▶ WORK REQUEST: From the first line to the last, write out the material verbatim.
*** Begin section ***
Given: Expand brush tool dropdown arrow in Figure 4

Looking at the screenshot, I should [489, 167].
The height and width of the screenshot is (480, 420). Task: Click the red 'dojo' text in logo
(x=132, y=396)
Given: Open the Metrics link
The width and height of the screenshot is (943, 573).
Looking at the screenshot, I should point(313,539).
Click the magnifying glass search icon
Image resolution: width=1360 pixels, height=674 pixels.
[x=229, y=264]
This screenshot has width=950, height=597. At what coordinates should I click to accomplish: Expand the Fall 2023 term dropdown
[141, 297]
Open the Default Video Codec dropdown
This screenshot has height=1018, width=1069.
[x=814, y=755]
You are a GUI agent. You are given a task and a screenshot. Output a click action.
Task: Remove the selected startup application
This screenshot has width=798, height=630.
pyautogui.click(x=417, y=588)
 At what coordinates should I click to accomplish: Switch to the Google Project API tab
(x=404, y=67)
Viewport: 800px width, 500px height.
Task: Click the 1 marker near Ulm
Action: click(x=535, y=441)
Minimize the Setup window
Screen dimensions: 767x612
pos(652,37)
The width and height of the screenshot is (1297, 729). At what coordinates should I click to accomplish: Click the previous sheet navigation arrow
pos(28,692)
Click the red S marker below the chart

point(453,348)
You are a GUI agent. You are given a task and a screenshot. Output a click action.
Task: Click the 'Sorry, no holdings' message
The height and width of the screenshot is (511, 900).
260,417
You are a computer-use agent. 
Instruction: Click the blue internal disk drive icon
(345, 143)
*** End section ***
▶ OUTPUT OF THE EXERCISE:
Given: Expand brush tool dropdown arrow in Figure 4

Looking at the screenshot, I should [489, 167].
The height and width of the screenshot is (480, 420). Task: Click the red 'dojo' text in logo
(x=132, y=396)
Given: Open the Metrics link
The width and height of the screenshot is (943, 573).
Looking at the screenshot, I should point(313,539).
Click the magnifying glass search icon
Image resolution: width=1360 pixels, height=674 pixels.
[x=229, y=264]
This screenshot has width=950, height=597. At what coordinates should I click to accomplish: Expand the Fall 2023 term dropdown
[141, 297]
Open the Default Video Codec dropdown
This screenshot has height=1018, width=1069.
[x=814, y=755]
You are a GUI agent. You are given a task and a screenshot. Output a click action.
Task: Remove the selected startup application
This screenshot has width=798, height=630.
pyautogui.click(x=417, y=588)
 At what coordinates should I click to accomplish: Switch to the Google Project API tab
(x=404, y=67)
Viewport: 800px width, 500px height.
Task: Click the 1 marker near Ulm
Action: click(x=535, y=441)
Minimize the Setup window
Screen dimensions: 767x612
pos(652,37)
The width and height of the screenshot is (1297, 729). At what coordinates should I click to accomplish: Click the previous sheet navigation arrow
pos(28,692)
Click the red S marker below the chart

point(453,348)
You are a GUI agent. You are given a task and a screenshot. Output a click action.
Task: Click the 'Sorry, no holdings' message
The height and width of the screenshot is (511, 900).
260,417
You are a computer-use agent. 
Instruction: Click the blue internal disk drive icon
(345, 143)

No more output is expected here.